Vatican City, 28 July 2015 (VIS) – “A
blessing to one another: Pope John Paul II and the Jewish People”
is the title of an exhibition opening today in the Vatican
(Charlemagne Wing, 29 July to 17 September), previously displayed in
a number of state capitals in the U.S.A., where it received more than
a million visitors.
The exhibition, presented as a gift to
John Paul II for his 85th birthday, was inaugurated at the Xavier
University of Cincinnati, Ohio, on 18 May 2005, just a month after
the Pope's death. It then arrived in Rome, and while in Europe its
organisers wanted it to visit Krakow, the Polish city where Karol
Wojtyla was archbishop.
“A blessing to one another”
describes the steps the Pontiff took to improve the relationship
between the Catholic Church and the Jewish people, and reflects the
continuing relevance of the conciliar declaration “Nostra Aetate”,
issued fifty years ago, in which the Catholic Church expresses her
appreciation for other religions and reaffirms the principals of
universal fraternity, love and non-discrimination.
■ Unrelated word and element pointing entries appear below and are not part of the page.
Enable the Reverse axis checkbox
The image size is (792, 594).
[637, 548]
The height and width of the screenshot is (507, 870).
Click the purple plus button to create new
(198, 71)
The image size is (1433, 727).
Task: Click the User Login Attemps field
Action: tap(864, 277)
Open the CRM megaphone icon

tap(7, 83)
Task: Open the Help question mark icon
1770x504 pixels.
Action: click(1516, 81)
Funded by various universities and
private individuals and bodies who see interreligious dialogue as a
source of progress for humanity, the exhibition narrates John Paul
II's relations with those whom he defined during his historic visit
to the synagogue of Rome on 13 April 1986 as “our elder brothers”.
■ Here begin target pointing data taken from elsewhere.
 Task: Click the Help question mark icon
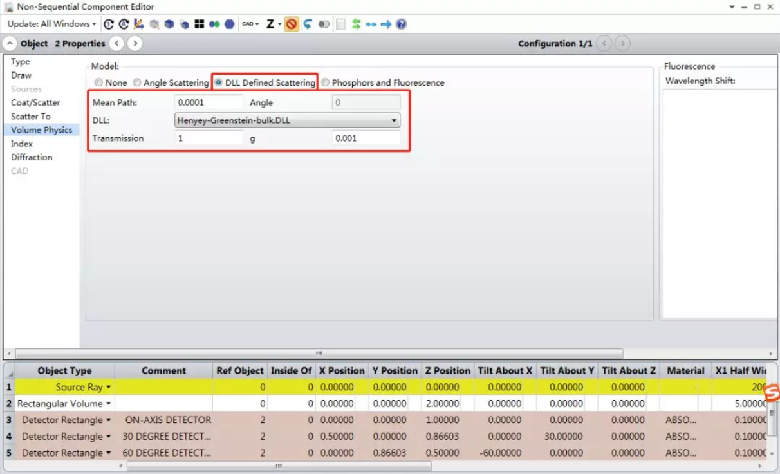401,24
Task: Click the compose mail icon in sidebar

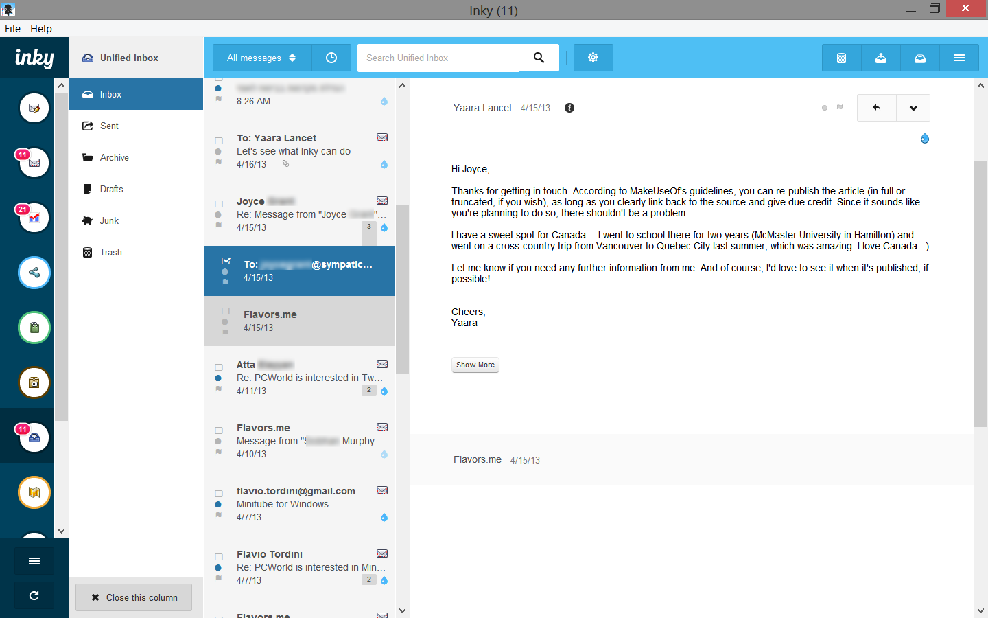Action: (x=34, y=108)
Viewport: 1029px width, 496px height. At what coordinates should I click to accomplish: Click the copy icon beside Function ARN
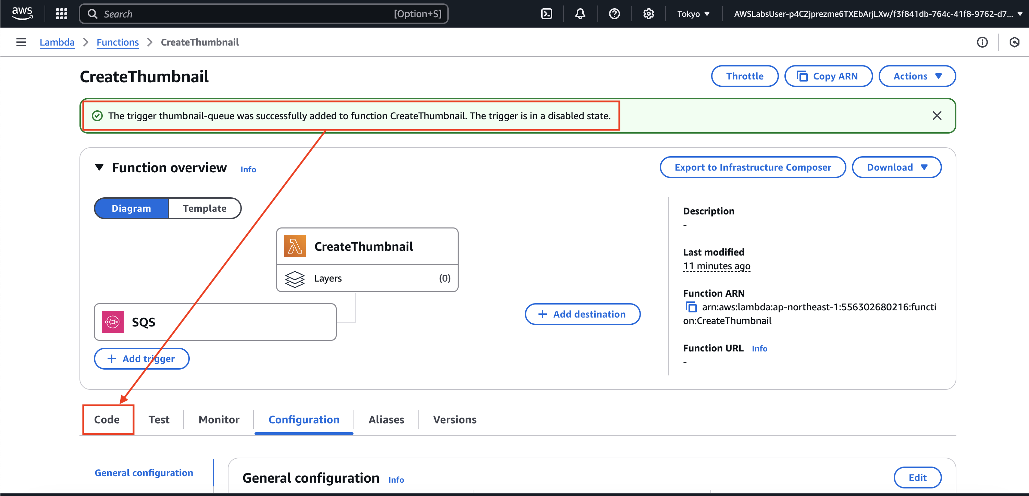pyautogui.click(x=691, y=307)
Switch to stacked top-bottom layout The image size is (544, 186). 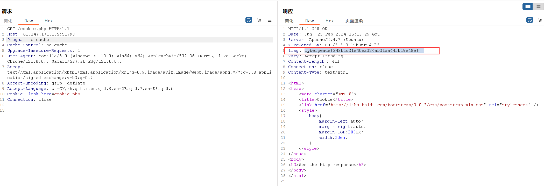coord(538,6)
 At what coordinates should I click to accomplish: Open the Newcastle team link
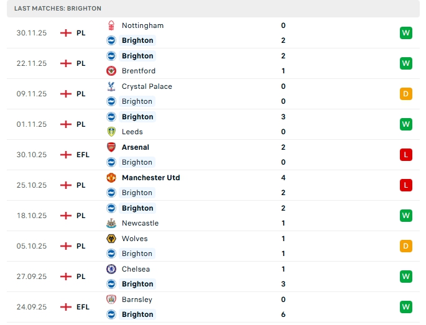[140, 223]
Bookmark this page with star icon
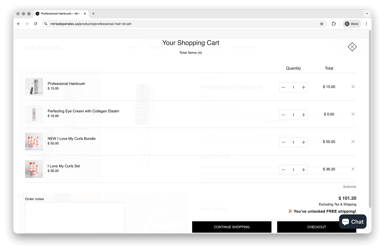Screen dimensions: 385x251 click(x=322, y=24)
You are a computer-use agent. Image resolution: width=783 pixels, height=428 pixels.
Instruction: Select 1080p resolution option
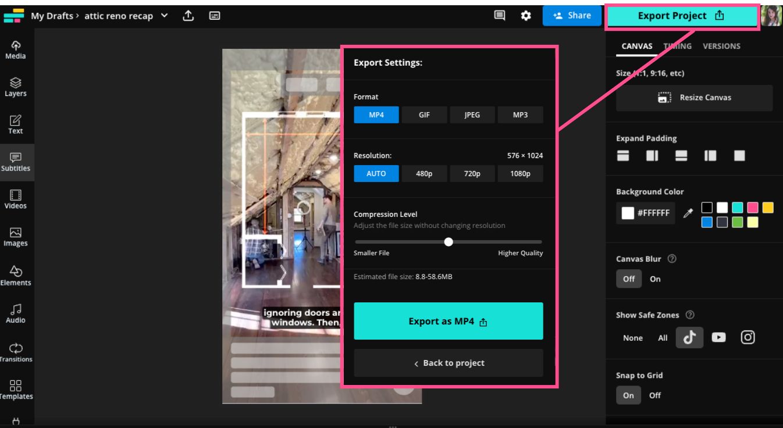click(520, 173)
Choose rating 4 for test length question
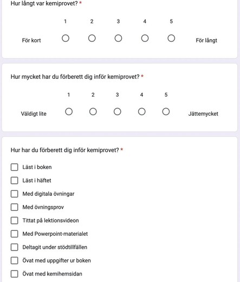Image resolution: width=240 pixels, height=282 pixels. [x=145, y=38]
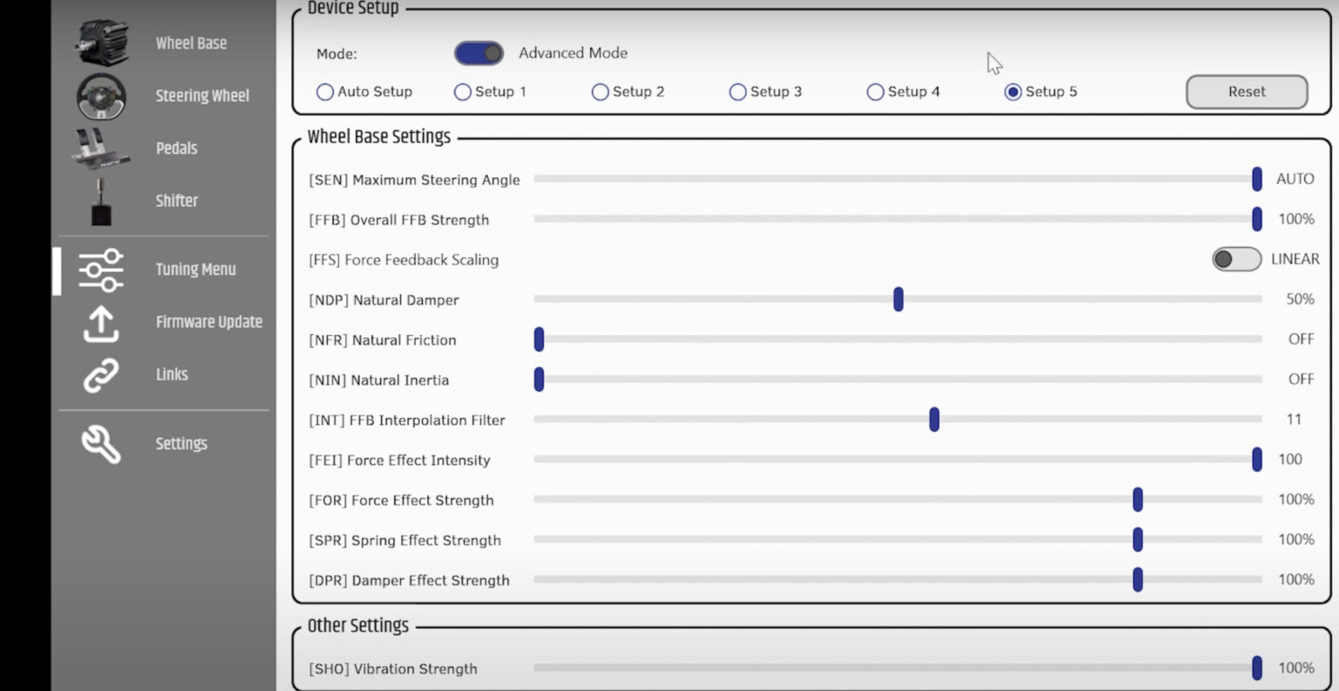Click the FFB Interpolation Filter slider handle
Image resolution: width=1339 pixels, height=691 pixels.
coord(934,420)
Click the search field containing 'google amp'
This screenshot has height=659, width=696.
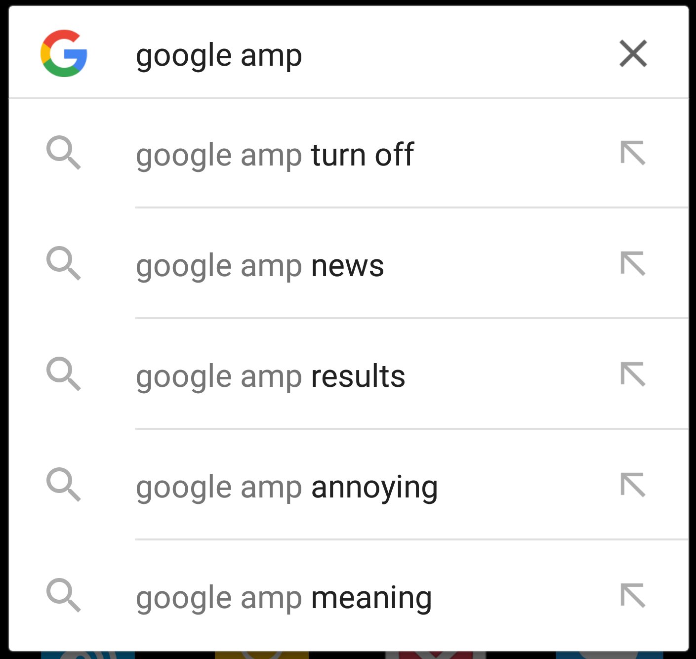(x=348, y=53)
It is divided into four sections and consists of photographs, videos,
recordings and other interactive sources.
The first section illustrates Karol
Wojtyla's early years in his birthplace Wadowice, what would become a
lifelong friendship with the young Jew Jerzy Kluger, and the
relations between Catholics and Jews in Poland during the decade 1920
to 1930. The second section is dedicated to the Pope's university
years in Krakow, and his work not far from his friends in the Ghetto
who knew the horrors of the Shoah. The third describes his priestly
and episcopal life, Vatican Council II and the change of direction it
represented in relations between Jews and Christians, and the close
link between the cardinal archbishop of Krakow and the Jewish
community in his archdiocese.
The final section considers the figure
of Wojtyla as the Successor of Peter, his visit to the Synagogue of
Rome, and his trip to Israel in the year 2000 when he left a prayer
in the Western Wall asking for divine forgiveness for the treatment
that Jews had received in the past and reaffirming the Church's
commitment to a path of fraternal continuity with the People of the
Covenant. Visitors to “A blessing to one another” are invited to
write a prayer to be placed in a reproduction of the Wall. They will
be gathered and deposited in the Western Wall without being read.